Le reste de la forêt est également en danger, y compris le célèbre parc national de Tanjung Puting, à Bornéo, qui a été mis en pièces par les planteurs de palmiers. L’orang-outan risque de disparaître à l’état sauvage, et le même sort attend les rhinocéros, les tigres, les gibbons, les tapirs et les nasiques de Sumatra, ainsi que des milliers d’autres espèces. Des milliers d’indigènes ont été expulsés de leurs terres et 500 Indonésiens ont été torturés pour avoir tenté de résister. Les feux de forêt qui plongent régulièrement la région dans une fumée épaisse sont en général allumés par les planteurs de palmiers. Tout le secteur est en passe de devenir un gigantesque champ de palmiers à huile. Et, avant de planter ces arbres de petite taille, il faut abattre et brûler les grands arbres des forêts tropicales, qui contiennent beaucoup plus de carbone. Par ail-leurs, après avoir colonisé les zones sèches, les palmeraies empiètent maintenant sur les mangroves, dont le sol est constitué de tourbe. Une fois les arbres coupés, le sol est asséché. Or, lorsqu’elle sèche, la tourbe émet encore plus de dioxyde de carbone que les arbres [en train de brûler]. Le diesel issu de l’huile de palme se révèle donc encore plus nocif pour l’environnement local et mondial que le pétrole nigérian.
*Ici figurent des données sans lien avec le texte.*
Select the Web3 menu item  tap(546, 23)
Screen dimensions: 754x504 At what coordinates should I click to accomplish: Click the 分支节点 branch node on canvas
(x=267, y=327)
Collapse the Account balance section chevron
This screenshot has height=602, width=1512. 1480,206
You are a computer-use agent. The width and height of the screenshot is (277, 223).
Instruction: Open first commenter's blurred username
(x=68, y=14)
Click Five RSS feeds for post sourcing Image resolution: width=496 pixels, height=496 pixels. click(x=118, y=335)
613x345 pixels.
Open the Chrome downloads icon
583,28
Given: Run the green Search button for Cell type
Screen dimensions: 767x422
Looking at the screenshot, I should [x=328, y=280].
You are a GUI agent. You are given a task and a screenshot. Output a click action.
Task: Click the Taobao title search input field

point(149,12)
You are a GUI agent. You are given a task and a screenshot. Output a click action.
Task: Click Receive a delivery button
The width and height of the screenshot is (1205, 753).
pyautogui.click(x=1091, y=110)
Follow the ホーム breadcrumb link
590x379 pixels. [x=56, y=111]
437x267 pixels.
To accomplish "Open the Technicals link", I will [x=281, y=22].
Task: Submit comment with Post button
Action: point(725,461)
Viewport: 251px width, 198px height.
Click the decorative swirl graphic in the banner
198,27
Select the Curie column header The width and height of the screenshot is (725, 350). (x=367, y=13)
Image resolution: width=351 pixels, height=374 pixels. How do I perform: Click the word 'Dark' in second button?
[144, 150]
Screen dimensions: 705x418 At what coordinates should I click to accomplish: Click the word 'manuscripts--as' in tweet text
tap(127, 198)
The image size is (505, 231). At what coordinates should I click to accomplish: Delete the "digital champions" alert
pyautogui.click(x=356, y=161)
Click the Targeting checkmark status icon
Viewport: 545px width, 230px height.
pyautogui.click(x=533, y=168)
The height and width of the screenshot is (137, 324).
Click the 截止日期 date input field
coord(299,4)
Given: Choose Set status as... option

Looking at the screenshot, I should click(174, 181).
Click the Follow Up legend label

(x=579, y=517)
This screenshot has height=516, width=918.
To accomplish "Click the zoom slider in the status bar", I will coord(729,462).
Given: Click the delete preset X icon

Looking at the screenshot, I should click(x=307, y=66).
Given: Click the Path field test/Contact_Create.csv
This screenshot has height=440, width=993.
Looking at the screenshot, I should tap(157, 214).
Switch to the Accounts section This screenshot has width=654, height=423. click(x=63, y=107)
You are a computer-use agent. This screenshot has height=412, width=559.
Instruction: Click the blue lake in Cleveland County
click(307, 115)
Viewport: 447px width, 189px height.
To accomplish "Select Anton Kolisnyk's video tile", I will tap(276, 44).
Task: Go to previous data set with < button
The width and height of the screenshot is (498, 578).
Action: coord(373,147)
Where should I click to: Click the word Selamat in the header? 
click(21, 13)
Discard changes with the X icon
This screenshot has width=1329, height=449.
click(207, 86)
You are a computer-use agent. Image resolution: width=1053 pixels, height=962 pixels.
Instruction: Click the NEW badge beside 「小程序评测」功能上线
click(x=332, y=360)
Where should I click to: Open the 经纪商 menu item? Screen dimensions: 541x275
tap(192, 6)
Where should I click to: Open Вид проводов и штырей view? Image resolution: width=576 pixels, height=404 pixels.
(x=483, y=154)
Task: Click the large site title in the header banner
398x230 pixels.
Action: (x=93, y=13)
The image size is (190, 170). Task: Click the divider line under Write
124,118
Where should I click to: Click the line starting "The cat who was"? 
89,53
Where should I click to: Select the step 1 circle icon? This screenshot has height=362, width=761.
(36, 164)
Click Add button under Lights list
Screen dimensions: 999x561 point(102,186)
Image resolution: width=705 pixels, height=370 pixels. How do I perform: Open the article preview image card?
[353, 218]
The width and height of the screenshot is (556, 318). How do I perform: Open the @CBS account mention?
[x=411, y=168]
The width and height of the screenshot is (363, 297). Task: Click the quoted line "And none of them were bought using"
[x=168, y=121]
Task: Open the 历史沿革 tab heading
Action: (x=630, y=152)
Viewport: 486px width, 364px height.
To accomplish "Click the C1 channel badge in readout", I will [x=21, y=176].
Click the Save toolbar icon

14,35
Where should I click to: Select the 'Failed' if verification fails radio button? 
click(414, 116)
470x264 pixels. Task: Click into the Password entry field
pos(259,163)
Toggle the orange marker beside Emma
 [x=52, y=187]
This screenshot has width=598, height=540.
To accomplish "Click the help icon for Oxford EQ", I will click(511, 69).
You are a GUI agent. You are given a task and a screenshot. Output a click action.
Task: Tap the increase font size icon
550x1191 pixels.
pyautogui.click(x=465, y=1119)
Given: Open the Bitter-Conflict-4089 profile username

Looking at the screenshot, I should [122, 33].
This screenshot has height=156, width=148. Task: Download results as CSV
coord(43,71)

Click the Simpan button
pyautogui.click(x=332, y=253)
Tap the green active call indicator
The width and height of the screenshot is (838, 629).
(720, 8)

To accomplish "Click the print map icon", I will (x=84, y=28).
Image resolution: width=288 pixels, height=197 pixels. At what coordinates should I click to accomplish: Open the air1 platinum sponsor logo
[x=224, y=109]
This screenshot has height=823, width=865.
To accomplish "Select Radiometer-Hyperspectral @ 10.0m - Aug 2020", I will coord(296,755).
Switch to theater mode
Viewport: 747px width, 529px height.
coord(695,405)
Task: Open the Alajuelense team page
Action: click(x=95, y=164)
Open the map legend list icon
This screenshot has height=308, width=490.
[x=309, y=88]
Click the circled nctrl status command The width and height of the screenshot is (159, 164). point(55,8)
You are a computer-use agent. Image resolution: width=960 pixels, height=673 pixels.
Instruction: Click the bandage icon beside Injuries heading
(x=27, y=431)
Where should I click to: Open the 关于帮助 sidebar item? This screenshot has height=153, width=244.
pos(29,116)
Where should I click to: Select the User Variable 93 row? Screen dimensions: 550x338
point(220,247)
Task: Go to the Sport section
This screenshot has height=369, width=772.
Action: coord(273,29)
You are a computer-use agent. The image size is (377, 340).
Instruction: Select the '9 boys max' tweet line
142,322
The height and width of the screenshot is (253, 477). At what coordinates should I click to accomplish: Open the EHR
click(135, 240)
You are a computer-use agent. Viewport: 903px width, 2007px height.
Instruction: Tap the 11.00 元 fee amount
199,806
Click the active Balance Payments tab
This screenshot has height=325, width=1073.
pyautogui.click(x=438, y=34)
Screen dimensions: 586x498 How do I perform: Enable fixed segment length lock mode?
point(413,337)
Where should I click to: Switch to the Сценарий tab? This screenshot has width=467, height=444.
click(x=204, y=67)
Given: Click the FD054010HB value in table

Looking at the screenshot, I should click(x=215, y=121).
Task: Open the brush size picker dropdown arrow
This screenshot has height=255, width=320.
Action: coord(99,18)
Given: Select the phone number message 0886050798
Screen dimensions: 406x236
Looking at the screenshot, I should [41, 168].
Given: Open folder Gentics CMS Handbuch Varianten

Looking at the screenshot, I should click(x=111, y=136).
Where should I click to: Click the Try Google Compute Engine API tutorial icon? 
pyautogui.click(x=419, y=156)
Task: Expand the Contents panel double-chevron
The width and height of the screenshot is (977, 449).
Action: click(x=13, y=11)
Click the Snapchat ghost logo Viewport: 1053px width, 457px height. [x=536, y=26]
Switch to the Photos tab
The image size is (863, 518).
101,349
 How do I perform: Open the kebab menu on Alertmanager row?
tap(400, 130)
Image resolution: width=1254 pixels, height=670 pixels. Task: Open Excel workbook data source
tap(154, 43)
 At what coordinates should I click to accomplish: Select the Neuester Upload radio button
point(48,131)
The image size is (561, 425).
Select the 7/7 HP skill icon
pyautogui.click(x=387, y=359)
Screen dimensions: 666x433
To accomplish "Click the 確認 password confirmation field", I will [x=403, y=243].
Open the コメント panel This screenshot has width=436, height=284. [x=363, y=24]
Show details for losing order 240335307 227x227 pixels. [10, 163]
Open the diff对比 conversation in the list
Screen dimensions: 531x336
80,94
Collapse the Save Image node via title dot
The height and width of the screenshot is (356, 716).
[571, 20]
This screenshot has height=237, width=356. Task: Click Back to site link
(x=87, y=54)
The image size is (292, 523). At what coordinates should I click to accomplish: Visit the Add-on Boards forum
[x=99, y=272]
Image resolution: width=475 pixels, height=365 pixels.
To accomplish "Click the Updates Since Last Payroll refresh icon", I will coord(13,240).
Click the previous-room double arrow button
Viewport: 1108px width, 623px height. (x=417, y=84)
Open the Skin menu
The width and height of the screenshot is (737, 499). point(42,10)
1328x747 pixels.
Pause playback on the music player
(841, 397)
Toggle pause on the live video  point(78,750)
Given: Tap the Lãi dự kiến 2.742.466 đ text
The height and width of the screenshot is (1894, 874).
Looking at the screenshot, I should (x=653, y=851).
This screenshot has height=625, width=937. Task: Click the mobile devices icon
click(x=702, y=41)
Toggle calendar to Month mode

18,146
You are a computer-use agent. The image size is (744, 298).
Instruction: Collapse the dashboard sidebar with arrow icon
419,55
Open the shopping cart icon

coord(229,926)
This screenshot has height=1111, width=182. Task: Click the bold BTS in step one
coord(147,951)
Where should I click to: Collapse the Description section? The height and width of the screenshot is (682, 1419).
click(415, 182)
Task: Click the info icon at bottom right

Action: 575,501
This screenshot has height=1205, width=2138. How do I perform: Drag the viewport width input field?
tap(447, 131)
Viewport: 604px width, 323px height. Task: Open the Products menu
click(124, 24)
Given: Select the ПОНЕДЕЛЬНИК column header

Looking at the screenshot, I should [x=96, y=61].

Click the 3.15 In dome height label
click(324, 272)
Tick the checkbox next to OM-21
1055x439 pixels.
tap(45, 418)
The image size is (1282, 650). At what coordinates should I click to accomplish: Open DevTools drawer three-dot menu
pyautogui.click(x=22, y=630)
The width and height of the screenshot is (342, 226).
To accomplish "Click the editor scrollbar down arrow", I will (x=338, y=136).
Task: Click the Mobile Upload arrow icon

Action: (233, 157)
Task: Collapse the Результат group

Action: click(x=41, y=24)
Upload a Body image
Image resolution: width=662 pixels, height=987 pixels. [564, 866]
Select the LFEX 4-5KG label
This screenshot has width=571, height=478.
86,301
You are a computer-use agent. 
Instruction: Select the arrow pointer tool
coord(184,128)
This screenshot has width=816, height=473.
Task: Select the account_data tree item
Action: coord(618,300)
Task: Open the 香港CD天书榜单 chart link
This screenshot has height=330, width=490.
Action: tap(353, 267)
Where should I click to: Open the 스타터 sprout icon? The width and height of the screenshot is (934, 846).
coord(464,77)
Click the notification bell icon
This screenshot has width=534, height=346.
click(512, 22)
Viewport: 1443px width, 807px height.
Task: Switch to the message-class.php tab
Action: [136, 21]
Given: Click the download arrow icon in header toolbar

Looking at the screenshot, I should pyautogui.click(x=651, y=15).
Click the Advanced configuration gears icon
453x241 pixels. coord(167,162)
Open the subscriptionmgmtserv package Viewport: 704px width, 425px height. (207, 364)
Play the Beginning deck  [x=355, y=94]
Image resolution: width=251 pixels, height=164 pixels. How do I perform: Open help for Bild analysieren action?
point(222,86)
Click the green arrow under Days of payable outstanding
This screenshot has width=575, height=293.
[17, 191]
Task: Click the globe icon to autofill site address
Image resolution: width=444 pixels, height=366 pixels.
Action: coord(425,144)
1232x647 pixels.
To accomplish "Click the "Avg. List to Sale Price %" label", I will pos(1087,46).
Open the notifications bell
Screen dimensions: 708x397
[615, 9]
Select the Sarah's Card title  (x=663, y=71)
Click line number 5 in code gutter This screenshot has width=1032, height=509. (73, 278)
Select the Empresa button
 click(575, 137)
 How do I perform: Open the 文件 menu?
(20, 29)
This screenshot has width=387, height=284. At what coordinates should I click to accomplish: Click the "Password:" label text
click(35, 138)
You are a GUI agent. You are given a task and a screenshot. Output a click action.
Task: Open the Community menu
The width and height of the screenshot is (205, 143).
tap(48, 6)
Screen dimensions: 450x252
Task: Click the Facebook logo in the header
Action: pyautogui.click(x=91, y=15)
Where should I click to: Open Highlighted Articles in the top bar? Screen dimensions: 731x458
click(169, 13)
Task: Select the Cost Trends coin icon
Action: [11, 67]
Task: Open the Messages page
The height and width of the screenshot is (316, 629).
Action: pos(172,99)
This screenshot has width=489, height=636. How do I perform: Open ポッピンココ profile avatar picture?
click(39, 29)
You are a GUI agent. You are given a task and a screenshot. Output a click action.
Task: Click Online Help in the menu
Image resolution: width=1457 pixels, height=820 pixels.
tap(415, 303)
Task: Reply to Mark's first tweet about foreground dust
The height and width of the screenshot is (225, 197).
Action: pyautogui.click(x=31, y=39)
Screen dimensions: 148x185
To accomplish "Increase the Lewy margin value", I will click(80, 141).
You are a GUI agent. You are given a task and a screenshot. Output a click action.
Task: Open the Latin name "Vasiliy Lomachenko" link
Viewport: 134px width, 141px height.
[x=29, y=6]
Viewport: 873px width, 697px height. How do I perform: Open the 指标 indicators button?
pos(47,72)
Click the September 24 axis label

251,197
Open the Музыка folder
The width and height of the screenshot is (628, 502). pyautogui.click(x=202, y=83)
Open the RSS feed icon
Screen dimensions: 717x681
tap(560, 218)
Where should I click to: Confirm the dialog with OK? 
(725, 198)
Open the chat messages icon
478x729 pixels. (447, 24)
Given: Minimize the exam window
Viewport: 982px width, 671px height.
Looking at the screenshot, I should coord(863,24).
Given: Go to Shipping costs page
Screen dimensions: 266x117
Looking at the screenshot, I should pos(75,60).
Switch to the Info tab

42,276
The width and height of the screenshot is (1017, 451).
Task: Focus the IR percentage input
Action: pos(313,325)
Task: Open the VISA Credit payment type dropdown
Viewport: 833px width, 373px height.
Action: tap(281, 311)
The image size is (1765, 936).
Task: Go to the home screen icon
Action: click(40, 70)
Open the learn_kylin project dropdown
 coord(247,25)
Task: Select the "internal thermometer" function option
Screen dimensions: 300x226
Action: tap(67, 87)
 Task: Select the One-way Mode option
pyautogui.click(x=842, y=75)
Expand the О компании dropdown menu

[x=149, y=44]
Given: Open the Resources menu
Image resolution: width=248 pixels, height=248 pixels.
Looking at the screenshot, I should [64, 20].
Le gouvernement britannique a donné son feu vert
Le gouvernement britannique est conscient du problème. Il sait que la création d’un marché pour les biocarburants entraînera une forte poussée des importations d’huile de palme, qu’il ne peut rien faire pour les empêcher et qu’elles contribueront à accélérer le changement climatique, mais il a quand même donné son feu vert. A l’instar des conservateurs, au début des années 1990, le gouvernement travailliste est prêt à faire des pieds et des mains pour satisfaire la demande, même si elle doit atteindre des sommets. Au lieu de chercher à réduire celle-ci, il essaie de modifier l’offre. Il est prêt à sacrifier les forêts pluviales d’Asie du Sud-Est pour donner l’impression qu’il fait quelque chose et pour permettre aux automobilistes d’avoir meilleure conscience.
Tout cela illustre bien la futilité des “technobricolages” proposés à Montréal. Tenter de satisfaire une demande croissante de carburant, c’est de la folie, et cela quelle que soit l’origine de ce carburant. On a tout fait pour éviter de prendre les décisions difficiles et on a condamné une autre partie de la biosphère à partir en fumée.